Provided records start
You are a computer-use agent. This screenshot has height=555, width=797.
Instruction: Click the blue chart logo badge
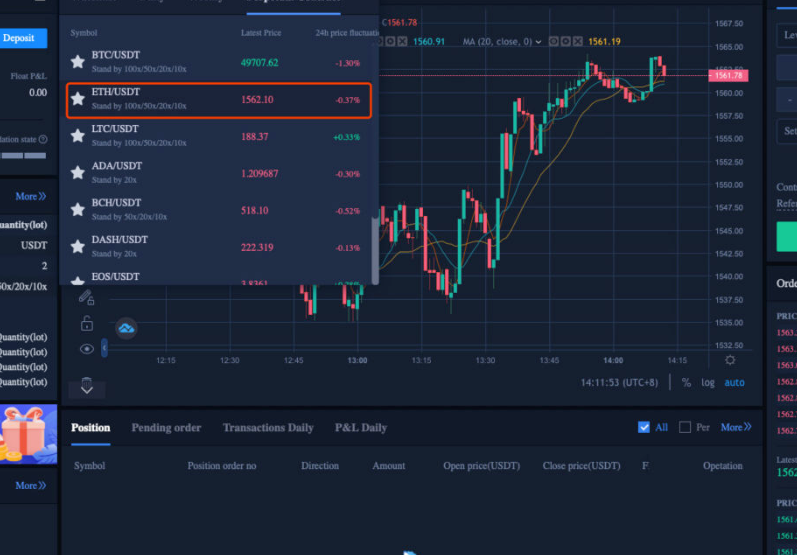(127, 328)
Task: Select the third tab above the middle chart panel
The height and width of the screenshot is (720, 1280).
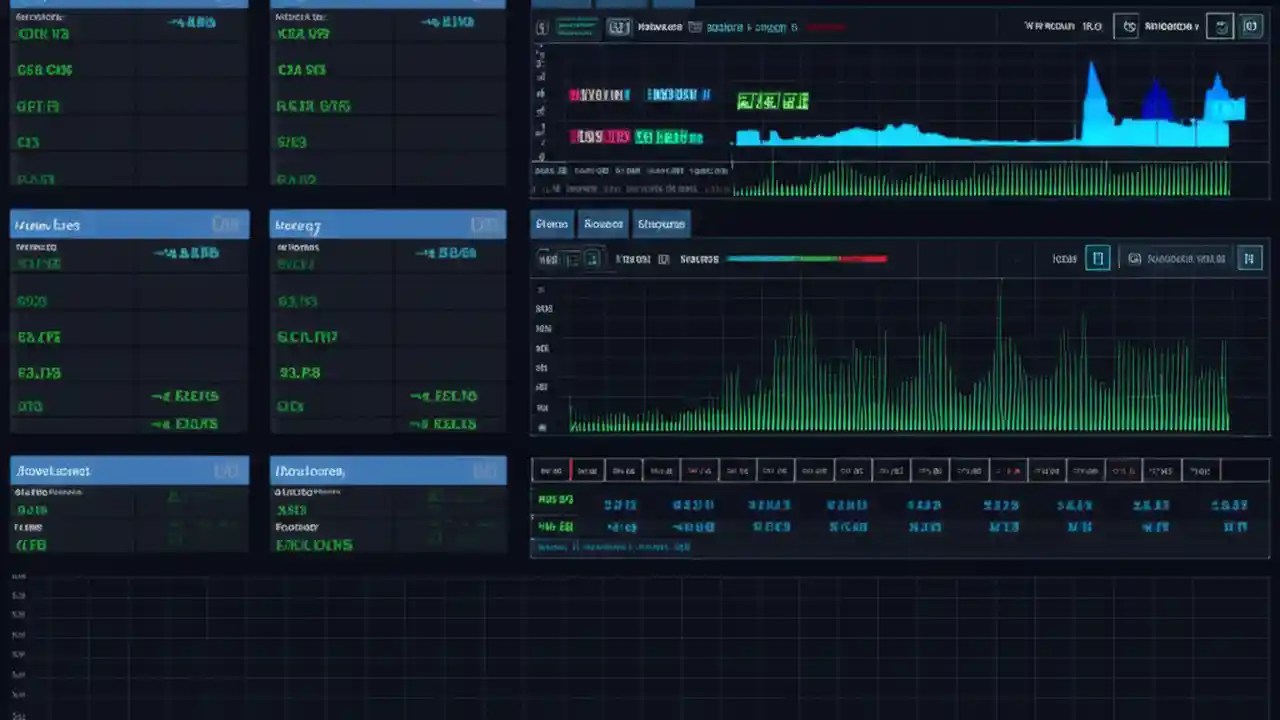Action: (x=660, y=223)

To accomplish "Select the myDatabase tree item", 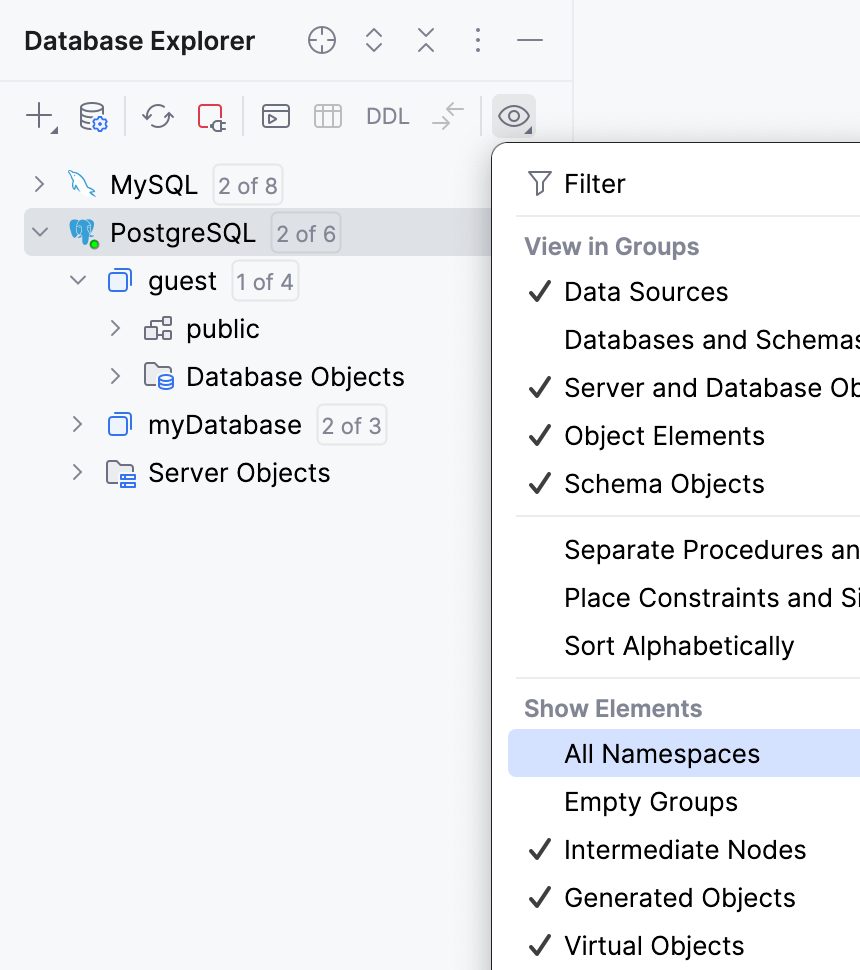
Provided records end
● Direction:
Copy out every line of the entries above word for word, leaving out the pictures.

● Response for this exercise:
You are a computer-use agent. This screenshot has height=555, width=797.
Instruction: Click the blue chart logo badge
(127, 328)
Task: Select the third tab above the middle chart panel
The height and width of the screenshot is (720, 1280).
Action: (x=660, y=223)

To accomplish "Select the myDatabase tree item", 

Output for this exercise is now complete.